For a while we have thought we should bail on tax crazy New York and first set our sights to Greenwich, until we realized our pocketbook did not match those lofty sights. Houses there, while gorgeous, are very expensive, but the property tax bill is probably half what it is here in Westchester County, New York.
Since neither of us commutes to an office in the city, and our children are grown and gone, we could base our home search on the house, and not how close it is to transportation or schools. Of course, that might mean that down the road if we sell, others will discard our home for the very reasons we didn’t need to consider!
First and foremost, we found a buyer’s real estate agent, critical today. The listing agent’s sole job is to represent the seller, get the most money for that seller. A buyer’s agent is there to negotiate and be there for you.
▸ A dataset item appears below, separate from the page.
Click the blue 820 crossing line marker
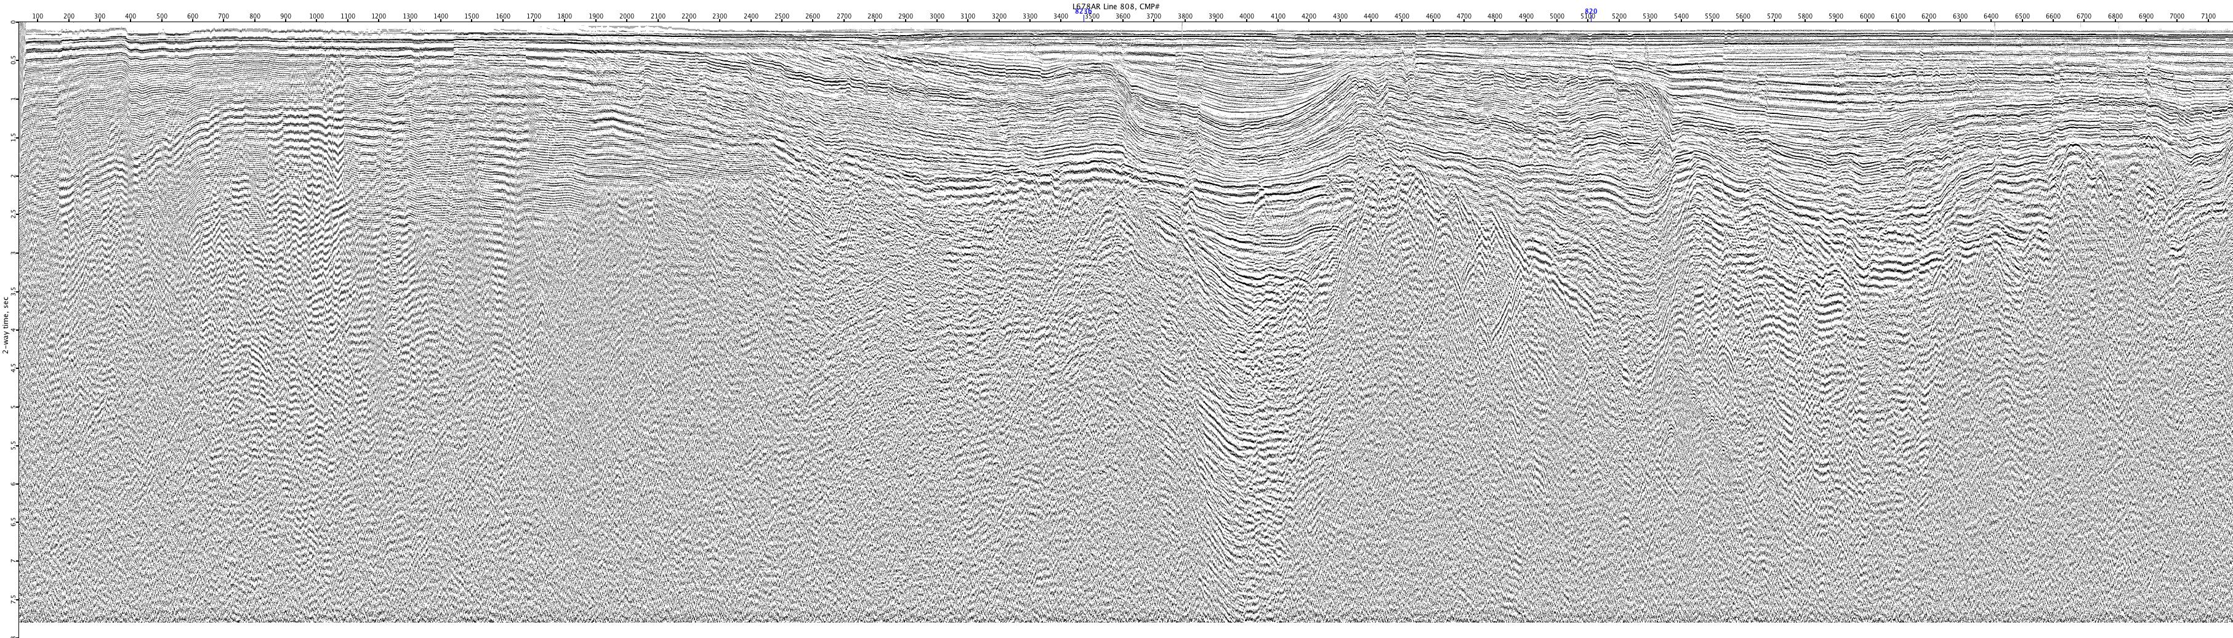This screenshot has height=638, width=2233. point(1591,11)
Pretty important.
- Close to town, walkable even
- Close to shopping
- Close to I-95
- Private, no neighbors visible
- Big formal rooms downstairs
- Guest house
- Brand new roof
- Four season sunroom
- Beautiful large pool and pool house
- Bedrooms upstairs small and close together
- Upstairs needed a rehab – wallpaper, carpeting, some bathroom work
- Kitchen, while just completely gutted and redone, not at all to our taste – neither cabinets, nor counter-tops
- You see the back of the house as you enter the driveway, since, logically, the front faces the river
A 1756 Farmhouse, with recent additions, all renovated. Two barns and a line of ten ancient sycamore trees!
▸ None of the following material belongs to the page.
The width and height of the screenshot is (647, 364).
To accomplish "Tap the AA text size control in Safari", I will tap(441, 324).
- Move-in ready. Spotless. To our taste.
- Top of the line everything, from kitchen to state-of-the art electronic smart house system
- Pumpkin pine paneling in original living room
- Wide board wood floors
- Fabulous sunroom
- Neat third floor suite for visiting children/grandchildren
- Two bedroom apartment in barn
- Long vista over fields
- Conservation land behind, never to be built on
- House set far back from road
- Very far away from town, stores, highway
- No usable back yard, hill above back of house might mean water in basement on rainy days
- Old vinyl-lined swimming pool and older clay tennis court, both needing update
- Sycamore trees need annual maintenance as next steward of them. Costly.
- Barns, while gorgeous and drool worthy, would mean hiring a caretaker. Lots of maintenance
- This may sound silly, but mailbox on other side of street, a fairly busy street and a very long driveway. Would really need to teach Dawg to retrieve paper
- Original access road to barns now driveway to property owned by a neighbor so no real way to drive to barns without getting permission from neighbor.
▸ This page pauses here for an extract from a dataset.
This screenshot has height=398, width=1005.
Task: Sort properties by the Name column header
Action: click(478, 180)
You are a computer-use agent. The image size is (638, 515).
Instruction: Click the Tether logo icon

Once a 1960s ranch home, rebuilt in the 1980s, added on to as well. Also on a river, with private dock and pool.
- Walk to town
- Unobstructed views
- Gorgeous pool with huge pool house, complete with bath and kitchen
- From the real estate adage Location Location Location, this one rates the highest
- House not constructed with highest quality materials
- Homeowner skimped on regular maintenance so many things looked old and needing repair
- Sunroom had no heat so had to be closed off during the winter
- Shared driveway and some shared utilities with home below and to the right of this
- Garages a full story below kitchen, meaning taking groceries up a steep staircase or coming in the front
- Adjacent land slated for seven new homes
As I said, each house came with foibles. Care to opine on your favorite?